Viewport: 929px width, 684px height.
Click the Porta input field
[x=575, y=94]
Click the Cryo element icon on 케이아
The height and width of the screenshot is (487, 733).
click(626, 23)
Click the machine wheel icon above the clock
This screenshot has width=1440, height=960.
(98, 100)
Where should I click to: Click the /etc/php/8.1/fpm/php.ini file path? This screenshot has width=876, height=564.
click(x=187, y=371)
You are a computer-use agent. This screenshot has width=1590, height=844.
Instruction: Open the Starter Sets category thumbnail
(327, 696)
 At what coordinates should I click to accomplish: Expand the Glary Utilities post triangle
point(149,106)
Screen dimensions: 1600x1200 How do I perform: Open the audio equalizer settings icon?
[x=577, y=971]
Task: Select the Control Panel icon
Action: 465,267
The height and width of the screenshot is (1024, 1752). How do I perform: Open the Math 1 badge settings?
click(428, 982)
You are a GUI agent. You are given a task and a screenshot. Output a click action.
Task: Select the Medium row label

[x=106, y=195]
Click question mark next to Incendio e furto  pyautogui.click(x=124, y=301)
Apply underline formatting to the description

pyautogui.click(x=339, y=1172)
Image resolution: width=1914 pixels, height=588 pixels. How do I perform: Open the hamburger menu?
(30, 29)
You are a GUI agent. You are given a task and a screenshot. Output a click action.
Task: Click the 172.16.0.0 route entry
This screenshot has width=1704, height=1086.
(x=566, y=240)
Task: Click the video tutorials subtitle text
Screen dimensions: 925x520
• • •
Work instructions =
Every entry in the data should be returned exactly.

Exercise result =
Viewport: 929px width, 684px height.
Click the Porta input field
[x=575, y=94]
Click the Cryo element icon on 케이아
The height and width of the screenshot is (487, 733).
click(626, 23)
Click the machine wheel icon above the clock
This screenshot has width=1440, height=960.
(98, 100)
Where should I click to: Click the /etc/php/8.1/fpm/php.ini file path? This screenshot has width=876, height=564.
click(x=187, y=371)
You are a computer-use agent. This screenshot has width=1590, height=844.
Instruction: Open the Starter Sets category thumbnail
(327, 696)
 At what coordinates should I click to accomplish: Expand the Glary Utilities post triangle
point(149,106)
Screen dimensions: 1600x1200 How do I perform: Open the audio equalizer settings icon?
[x=577, y=971]
Task: Select the Control Panel icon
Action: 465,267
The height and width of the screenshot is (1024, 1752). How do I perform: Open the Math 1 badge settings?
click(428, 982)
You are a GUI agent. You are given a task and a screenshot. Output a click action.
Task: Select the Medium row label

[x=106, y=195]
Click question mark next to Incendio e furto  pyautogui.click(x=124, y=301)
Apply underline formatting to the description

pyautogui.click(x=339, y=1172)
Image resolution: width=1914 pixels, height=588 pixels. How do I perform: Open the hamburger menu?
(30, 29)
You are a GUI agent. You are given a task and a screenshot. Output a click action.
Task: Click the 172.16.0.0 route entry
This screenshot has width=1704, height=1086.
(x=566, y=240)
Task: Click the video tutorials subtitle text
Screen dimensions: 925x520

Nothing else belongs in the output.